→ **Available data**
=== Section Start ===

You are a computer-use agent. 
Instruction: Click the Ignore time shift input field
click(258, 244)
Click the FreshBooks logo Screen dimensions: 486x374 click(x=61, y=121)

=== Section End ===
=== Section Start ===

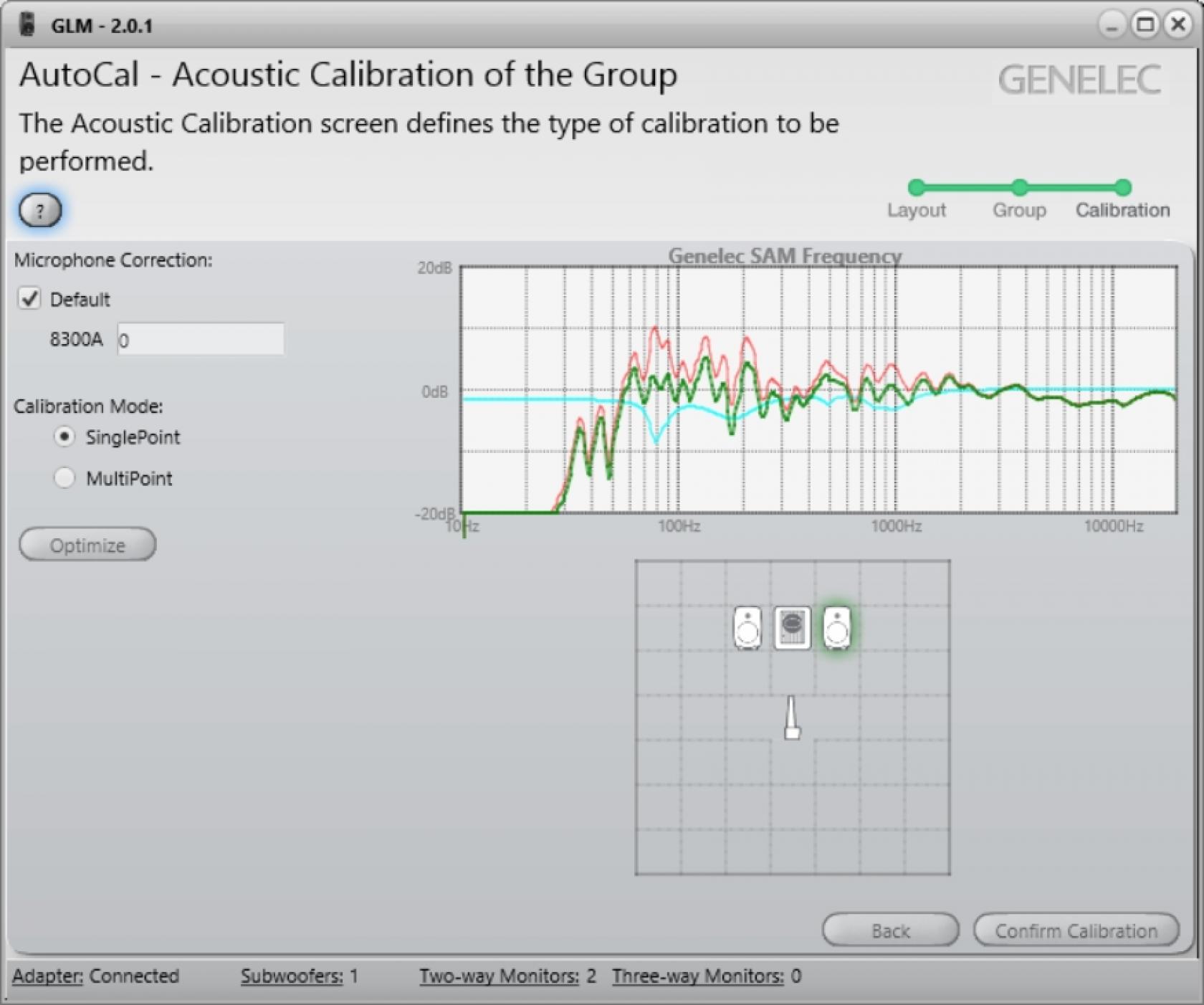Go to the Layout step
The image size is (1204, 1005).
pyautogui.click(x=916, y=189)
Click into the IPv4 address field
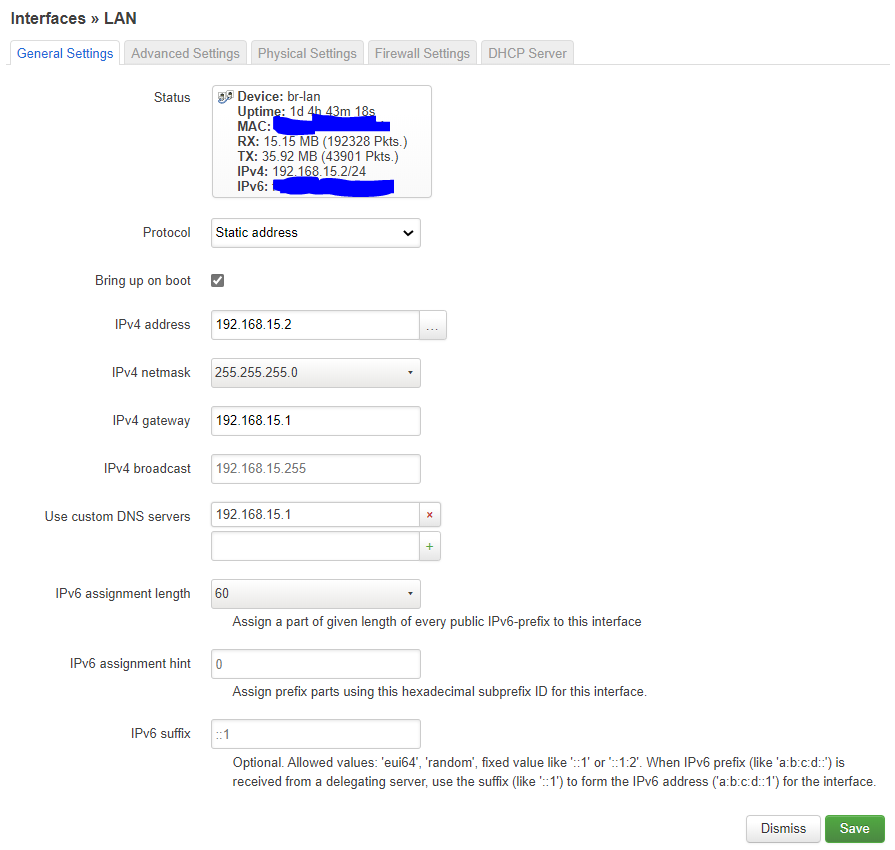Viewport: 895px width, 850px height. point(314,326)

=== Section End ===

→ **What to work on**
Your answer should consist solely of the lines above from the line with "You are a computer-use agent." to the line with "Click the FreshBooks", both included, reproduced exactly.

→ **Output below**
You are a computer-use agent. 
Instruction: Click the Ignore time shift input field
click(258, 244)
Click the FreshBooks logo Screen dimensions: 486x374 click(x=61, y=121)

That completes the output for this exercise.